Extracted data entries
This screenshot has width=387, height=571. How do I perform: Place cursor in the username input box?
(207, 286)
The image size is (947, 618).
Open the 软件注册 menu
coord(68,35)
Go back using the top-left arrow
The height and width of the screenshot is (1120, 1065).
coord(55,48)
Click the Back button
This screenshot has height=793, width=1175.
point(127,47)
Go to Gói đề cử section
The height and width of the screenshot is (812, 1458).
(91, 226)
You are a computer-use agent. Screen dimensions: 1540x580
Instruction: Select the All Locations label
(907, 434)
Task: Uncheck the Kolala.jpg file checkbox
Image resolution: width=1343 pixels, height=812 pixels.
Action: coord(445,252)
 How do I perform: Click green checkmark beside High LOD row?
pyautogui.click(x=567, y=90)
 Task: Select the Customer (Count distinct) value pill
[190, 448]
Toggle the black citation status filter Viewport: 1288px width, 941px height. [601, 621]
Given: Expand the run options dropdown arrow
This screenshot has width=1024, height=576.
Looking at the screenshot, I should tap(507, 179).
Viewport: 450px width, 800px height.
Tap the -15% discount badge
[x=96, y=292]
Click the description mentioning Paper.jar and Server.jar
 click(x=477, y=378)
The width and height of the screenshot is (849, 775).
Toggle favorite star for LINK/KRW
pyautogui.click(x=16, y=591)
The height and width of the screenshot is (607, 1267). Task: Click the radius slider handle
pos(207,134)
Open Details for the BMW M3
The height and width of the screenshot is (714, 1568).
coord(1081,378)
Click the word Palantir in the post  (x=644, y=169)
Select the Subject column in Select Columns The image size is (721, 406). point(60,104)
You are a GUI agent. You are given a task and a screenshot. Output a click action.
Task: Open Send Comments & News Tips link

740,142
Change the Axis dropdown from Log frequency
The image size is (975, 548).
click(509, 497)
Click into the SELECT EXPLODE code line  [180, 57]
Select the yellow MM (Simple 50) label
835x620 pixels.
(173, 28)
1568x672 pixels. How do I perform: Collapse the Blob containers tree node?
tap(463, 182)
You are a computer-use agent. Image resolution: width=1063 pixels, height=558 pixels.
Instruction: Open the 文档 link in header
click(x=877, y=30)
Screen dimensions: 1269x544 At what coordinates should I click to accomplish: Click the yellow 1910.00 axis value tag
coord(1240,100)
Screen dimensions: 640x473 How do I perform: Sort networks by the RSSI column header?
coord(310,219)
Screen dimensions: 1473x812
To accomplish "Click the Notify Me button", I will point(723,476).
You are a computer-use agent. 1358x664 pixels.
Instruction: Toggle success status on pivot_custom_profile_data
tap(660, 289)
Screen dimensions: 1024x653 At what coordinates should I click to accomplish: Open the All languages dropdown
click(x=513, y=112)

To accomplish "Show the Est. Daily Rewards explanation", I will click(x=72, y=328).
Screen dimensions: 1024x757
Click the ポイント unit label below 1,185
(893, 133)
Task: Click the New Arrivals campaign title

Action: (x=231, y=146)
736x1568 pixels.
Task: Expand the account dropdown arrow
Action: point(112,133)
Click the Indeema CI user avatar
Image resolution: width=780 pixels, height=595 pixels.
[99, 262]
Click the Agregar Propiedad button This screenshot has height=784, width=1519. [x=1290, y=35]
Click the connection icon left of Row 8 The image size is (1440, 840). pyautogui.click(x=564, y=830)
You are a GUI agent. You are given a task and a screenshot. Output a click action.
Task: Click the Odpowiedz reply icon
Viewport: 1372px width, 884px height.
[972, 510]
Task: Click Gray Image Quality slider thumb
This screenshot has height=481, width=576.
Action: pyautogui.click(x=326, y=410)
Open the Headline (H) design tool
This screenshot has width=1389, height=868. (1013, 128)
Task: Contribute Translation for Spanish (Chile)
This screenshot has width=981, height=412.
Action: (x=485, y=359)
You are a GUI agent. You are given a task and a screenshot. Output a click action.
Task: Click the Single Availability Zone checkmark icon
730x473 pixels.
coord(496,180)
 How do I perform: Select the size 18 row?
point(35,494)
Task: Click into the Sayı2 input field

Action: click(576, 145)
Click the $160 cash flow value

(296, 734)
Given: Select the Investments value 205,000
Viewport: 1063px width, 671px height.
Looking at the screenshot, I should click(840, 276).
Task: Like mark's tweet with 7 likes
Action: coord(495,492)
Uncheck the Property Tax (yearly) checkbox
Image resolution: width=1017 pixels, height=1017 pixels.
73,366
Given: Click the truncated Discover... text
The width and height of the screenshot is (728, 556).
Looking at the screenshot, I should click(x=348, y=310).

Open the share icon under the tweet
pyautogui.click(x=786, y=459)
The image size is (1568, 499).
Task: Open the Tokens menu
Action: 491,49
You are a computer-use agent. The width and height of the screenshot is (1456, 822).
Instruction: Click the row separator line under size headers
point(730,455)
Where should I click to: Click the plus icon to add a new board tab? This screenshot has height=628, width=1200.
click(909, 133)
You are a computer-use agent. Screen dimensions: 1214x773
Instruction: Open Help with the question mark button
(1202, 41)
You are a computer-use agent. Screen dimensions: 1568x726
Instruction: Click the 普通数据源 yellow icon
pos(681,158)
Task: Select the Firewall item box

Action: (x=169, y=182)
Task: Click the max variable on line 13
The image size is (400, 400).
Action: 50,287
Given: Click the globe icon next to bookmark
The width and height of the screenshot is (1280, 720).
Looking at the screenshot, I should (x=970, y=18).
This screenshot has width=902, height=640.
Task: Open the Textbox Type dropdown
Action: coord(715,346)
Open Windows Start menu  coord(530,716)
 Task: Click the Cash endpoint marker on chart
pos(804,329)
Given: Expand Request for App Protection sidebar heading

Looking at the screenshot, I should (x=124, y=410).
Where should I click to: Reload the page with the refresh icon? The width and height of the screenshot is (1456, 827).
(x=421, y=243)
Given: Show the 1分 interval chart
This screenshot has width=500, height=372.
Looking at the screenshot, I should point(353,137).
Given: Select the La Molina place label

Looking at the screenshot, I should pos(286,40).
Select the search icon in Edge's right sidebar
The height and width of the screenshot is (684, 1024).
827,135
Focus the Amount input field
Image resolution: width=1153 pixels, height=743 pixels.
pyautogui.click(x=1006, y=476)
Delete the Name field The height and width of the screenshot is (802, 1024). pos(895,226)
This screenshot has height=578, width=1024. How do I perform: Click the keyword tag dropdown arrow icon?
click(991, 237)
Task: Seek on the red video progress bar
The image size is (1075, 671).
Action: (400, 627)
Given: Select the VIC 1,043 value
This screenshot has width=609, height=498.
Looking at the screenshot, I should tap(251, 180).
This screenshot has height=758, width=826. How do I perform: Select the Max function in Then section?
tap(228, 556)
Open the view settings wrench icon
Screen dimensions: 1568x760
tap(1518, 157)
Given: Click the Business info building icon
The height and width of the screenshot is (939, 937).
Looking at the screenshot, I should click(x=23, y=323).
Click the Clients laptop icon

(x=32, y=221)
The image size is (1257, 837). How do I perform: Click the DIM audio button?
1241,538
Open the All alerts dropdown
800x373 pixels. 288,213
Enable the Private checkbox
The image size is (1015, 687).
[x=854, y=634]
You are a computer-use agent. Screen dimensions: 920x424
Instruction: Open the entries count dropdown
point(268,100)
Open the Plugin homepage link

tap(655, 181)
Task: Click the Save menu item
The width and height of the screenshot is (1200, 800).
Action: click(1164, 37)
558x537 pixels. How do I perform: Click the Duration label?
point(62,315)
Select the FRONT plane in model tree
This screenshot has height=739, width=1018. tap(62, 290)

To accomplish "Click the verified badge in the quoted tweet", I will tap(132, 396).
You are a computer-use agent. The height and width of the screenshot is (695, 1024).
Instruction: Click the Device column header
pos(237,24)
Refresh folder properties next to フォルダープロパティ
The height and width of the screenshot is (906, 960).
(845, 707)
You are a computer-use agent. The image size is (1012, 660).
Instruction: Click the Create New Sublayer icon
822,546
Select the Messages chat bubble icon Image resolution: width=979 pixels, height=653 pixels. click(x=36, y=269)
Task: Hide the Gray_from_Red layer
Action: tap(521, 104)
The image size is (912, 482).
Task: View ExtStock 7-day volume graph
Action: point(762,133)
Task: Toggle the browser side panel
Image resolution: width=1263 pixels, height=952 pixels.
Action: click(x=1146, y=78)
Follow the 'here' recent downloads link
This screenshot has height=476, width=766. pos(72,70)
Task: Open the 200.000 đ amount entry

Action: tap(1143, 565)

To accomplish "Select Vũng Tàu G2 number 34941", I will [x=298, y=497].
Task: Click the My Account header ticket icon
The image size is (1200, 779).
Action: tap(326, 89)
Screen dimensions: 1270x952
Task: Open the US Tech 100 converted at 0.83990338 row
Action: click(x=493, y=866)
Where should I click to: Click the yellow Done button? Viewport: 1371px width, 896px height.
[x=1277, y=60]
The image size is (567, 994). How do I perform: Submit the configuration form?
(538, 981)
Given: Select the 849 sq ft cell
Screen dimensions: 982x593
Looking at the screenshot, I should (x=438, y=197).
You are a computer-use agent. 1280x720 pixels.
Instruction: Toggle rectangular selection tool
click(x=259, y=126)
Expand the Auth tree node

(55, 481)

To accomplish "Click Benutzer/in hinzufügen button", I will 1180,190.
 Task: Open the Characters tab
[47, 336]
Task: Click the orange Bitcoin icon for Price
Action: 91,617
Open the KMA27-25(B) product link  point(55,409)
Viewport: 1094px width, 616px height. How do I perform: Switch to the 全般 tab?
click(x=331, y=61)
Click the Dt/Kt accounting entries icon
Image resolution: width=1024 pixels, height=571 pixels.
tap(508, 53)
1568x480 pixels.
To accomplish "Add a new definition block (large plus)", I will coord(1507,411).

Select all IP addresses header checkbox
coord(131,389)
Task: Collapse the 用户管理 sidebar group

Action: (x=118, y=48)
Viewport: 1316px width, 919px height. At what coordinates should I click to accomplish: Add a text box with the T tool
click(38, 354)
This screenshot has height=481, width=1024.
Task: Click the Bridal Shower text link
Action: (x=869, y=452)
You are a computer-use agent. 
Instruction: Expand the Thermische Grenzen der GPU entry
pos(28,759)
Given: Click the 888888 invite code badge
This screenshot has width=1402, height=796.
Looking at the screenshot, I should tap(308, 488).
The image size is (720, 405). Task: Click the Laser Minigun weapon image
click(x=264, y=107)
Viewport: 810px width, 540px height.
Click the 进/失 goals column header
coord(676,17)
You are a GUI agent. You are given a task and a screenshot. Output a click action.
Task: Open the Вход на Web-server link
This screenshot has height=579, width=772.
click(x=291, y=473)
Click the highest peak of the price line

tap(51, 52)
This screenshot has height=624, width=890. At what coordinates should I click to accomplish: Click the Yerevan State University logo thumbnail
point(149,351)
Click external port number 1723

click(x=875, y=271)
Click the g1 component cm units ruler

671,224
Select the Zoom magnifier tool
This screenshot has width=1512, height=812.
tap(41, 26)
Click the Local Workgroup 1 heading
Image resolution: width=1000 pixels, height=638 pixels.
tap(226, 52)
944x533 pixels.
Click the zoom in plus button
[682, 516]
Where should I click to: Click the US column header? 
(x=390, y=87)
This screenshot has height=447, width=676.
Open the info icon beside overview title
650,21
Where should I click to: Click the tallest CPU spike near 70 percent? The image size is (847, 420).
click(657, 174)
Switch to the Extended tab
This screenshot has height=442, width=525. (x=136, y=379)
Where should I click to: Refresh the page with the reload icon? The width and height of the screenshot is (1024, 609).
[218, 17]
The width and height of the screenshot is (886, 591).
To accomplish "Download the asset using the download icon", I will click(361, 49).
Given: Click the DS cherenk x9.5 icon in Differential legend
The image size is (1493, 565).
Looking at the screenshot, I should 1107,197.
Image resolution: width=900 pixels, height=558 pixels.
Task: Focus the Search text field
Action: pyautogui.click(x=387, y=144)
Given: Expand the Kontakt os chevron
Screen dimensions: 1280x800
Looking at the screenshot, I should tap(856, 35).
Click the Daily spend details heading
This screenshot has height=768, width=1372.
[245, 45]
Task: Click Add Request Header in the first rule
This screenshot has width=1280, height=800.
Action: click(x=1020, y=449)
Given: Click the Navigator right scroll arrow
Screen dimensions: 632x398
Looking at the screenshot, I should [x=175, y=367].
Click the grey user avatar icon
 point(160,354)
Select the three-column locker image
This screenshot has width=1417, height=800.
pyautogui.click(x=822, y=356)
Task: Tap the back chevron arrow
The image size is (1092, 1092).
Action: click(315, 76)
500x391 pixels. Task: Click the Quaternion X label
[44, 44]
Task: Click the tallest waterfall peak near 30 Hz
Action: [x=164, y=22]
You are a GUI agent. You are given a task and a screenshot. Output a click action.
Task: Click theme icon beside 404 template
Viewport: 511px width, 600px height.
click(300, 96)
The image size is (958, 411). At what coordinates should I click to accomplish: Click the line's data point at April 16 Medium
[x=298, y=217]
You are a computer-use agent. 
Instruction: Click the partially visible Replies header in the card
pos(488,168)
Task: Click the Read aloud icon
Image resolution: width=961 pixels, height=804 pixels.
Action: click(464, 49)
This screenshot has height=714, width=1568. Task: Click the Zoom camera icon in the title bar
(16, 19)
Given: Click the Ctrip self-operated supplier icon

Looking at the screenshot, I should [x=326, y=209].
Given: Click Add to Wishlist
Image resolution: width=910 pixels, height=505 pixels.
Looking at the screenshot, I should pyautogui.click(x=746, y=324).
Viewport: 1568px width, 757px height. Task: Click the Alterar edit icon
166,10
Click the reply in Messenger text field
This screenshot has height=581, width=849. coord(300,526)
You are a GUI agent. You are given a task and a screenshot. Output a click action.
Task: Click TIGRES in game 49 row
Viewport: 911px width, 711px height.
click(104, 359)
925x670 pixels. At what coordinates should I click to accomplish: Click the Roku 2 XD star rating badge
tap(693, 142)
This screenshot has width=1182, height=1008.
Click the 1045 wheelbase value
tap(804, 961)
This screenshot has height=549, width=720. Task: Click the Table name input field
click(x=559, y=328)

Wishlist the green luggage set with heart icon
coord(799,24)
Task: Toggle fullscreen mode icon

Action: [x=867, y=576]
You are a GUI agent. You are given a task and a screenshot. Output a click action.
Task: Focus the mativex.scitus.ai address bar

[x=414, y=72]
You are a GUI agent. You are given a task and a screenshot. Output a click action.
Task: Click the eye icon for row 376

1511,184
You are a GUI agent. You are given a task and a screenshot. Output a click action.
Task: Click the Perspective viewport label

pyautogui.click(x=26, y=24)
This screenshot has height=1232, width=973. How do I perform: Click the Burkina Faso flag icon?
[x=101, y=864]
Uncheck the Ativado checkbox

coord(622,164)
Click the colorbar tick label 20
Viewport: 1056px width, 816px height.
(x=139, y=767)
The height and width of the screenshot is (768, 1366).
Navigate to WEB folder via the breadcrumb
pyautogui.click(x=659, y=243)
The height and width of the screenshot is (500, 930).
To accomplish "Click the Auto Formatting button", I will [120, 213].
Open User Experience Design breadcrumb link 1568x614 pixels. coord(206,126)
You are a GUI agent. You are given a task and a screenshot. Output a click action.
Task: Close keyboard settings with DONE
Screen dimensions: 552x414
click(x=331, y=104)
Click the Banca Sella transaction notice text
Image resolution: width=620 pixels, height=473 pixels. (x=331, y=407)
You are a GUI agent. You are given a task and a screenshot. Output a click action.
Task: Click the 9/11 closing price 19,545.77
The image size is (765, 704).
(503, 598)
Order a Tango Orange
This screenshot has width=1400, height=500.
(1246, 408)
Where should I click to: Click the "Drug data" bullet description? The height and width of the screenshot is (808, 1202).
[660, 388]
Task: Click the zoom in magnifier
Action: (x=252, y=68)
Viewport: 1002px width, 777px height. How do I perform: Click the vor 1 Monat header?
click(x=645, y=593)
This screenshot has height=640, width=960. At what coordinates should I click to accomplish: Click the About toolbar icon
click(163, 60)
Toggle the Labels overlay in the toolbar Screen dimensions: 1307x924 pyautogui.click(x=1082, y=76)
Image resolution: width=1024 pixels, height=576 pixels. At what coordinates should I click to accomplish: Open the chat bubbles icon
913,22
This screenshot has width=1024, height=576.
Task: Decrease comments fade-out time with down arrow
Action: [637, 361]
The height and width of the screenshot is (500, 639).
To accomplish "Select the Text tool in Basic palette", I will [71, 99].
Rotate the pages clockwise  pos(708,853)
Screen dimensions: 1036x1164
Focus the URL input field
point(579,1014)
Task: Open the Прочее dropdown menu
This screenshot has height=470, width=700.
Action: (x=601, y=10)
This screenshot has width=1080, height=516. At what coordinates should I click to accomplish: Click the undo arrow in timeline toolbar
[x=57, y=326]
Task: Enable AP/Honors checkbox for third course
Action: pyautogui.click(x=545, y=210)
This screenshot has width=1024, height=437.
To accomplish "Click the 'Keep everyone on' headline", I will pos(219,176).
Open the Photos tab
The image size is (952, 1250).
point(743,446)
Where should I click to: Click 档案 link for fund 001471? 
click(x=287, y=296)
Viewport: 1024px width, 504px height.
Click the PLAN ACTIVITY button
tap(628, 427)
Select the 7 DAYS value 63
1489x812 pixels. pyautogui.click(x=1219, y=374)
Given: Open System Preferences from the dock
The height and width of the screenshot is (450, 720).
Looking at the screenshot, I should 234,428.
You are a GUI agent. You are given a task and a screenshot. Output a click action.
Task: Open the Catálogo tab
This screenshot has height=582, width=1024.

→ **TASK TO COMPLETE**: Whenever a line of the records holds the string "chevron", pick it out and copy it.

→ **FINISHED EXERCISE**:
Given: Expand the Kontakt os chevron
Task: Tap the back chevron arrow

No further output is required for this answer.